## Task to carry out:
Which lines in the material below contain the string "width"? Return every such line in full. Uppercase and lowercase count as different.

## Extracted data:
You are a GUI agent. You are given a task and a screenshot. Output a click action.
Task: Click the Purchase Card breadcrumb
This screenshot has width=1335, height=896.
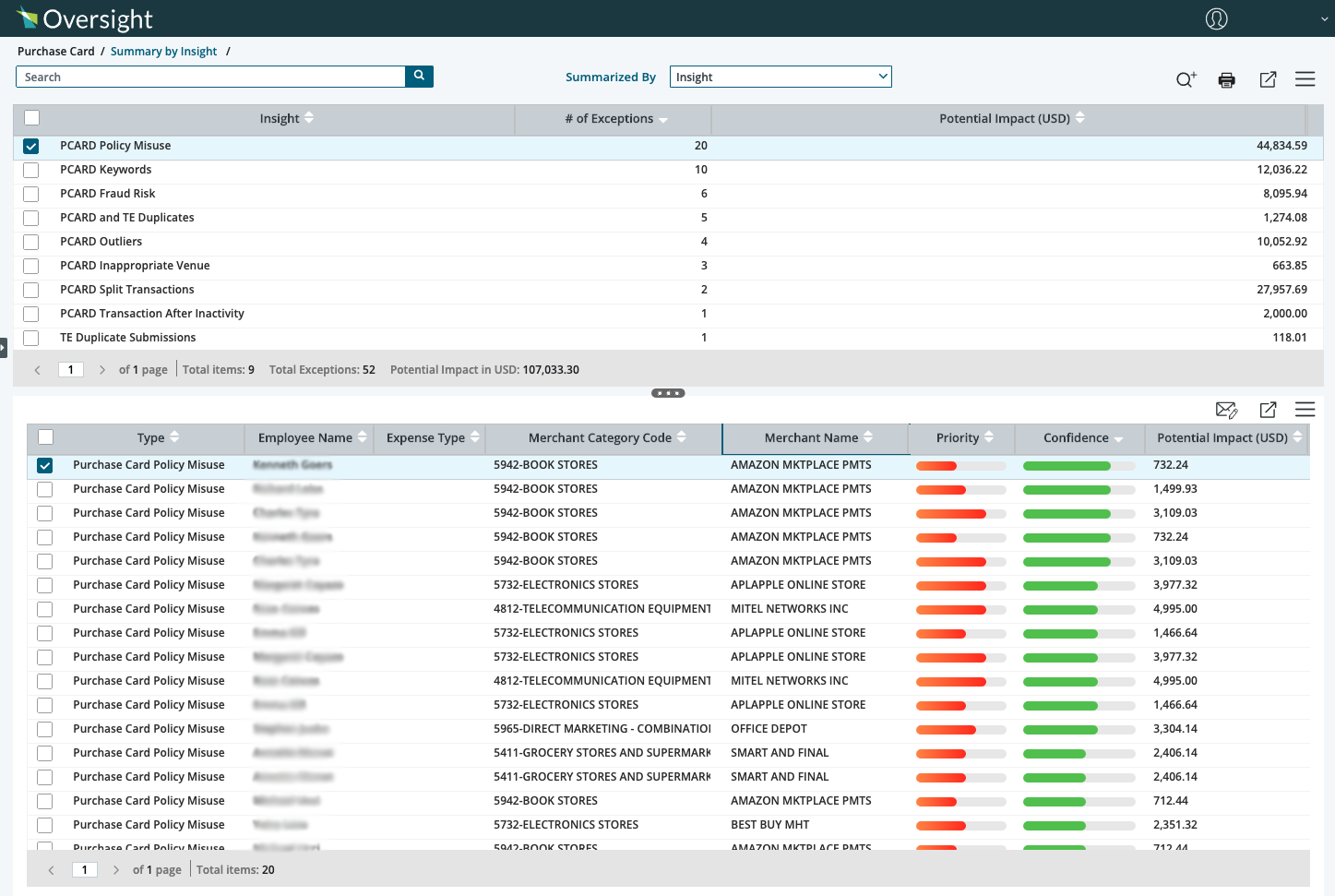tap(56, 51)
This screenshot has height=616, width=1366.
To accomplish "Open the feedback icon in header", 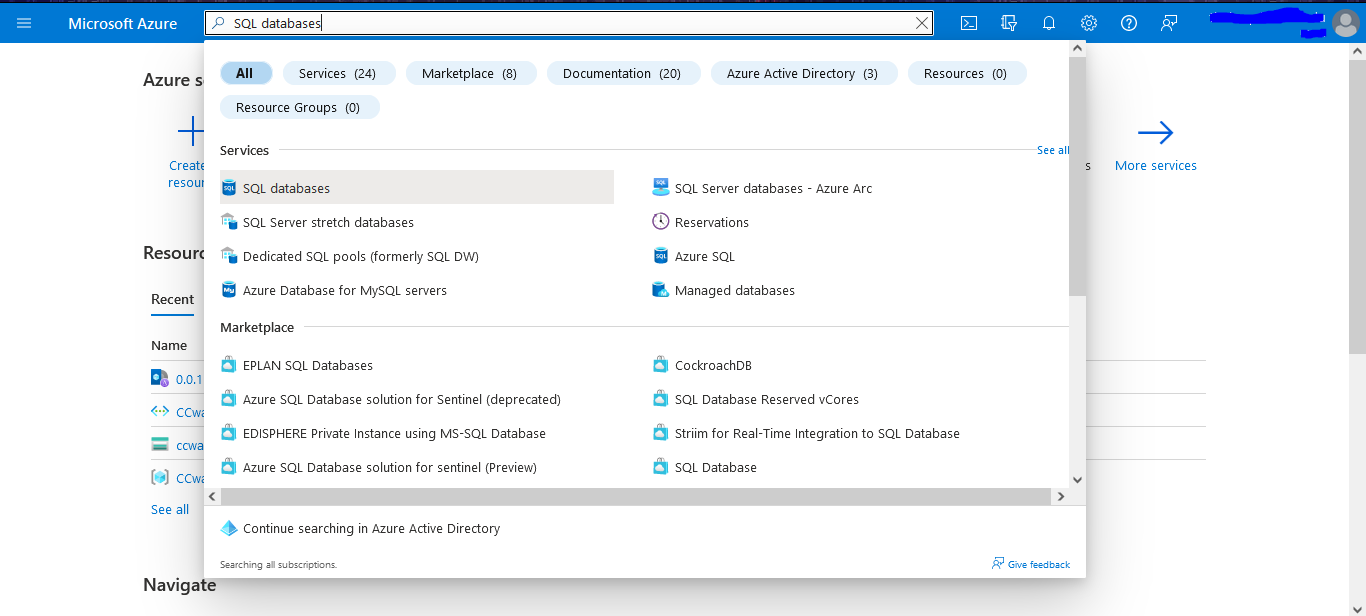I will (1169, 23).
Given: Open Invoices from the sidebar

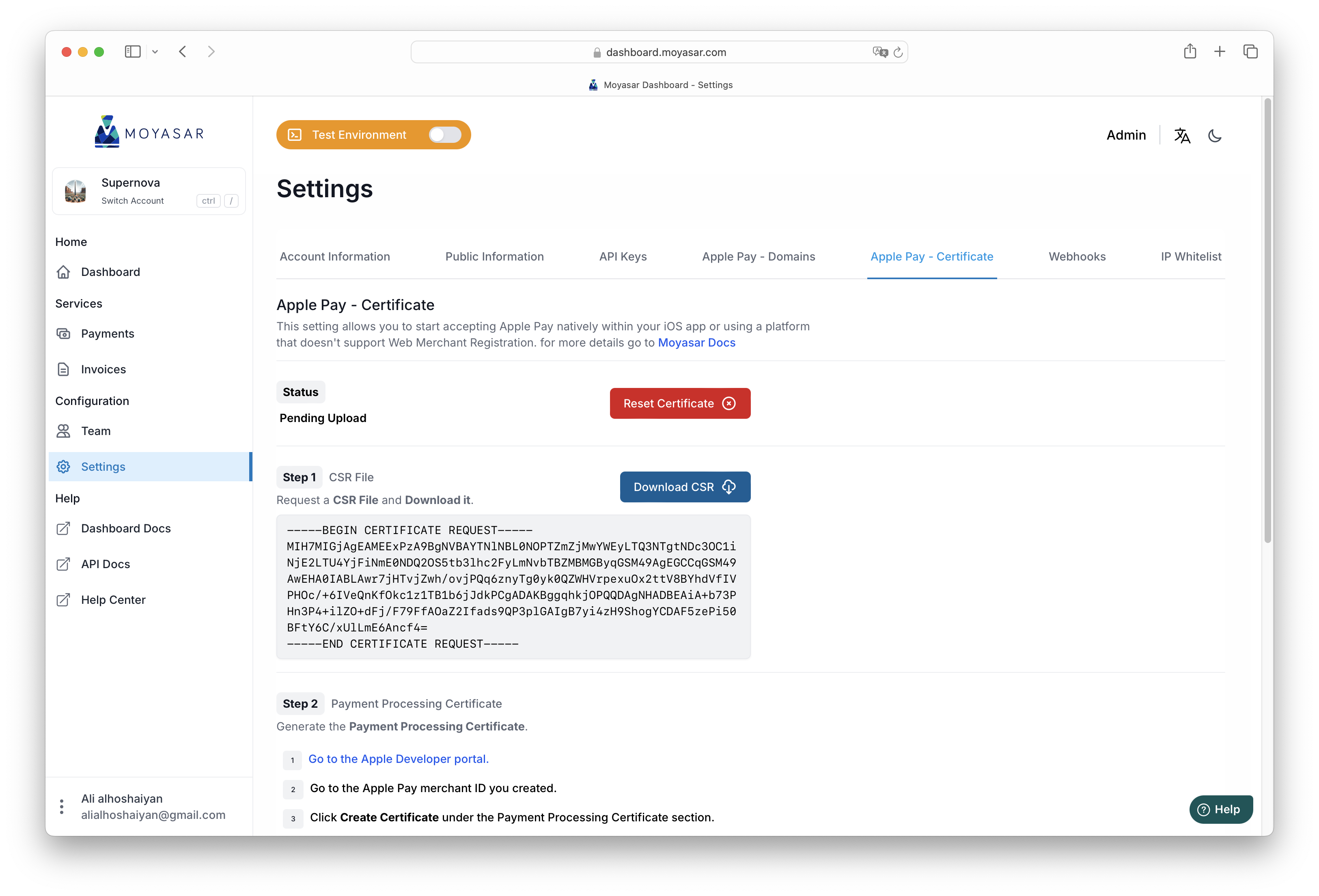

## Answer to this exercise:
This screenshot has width=1335, height=896.
This screenshot has height=616, width=1366.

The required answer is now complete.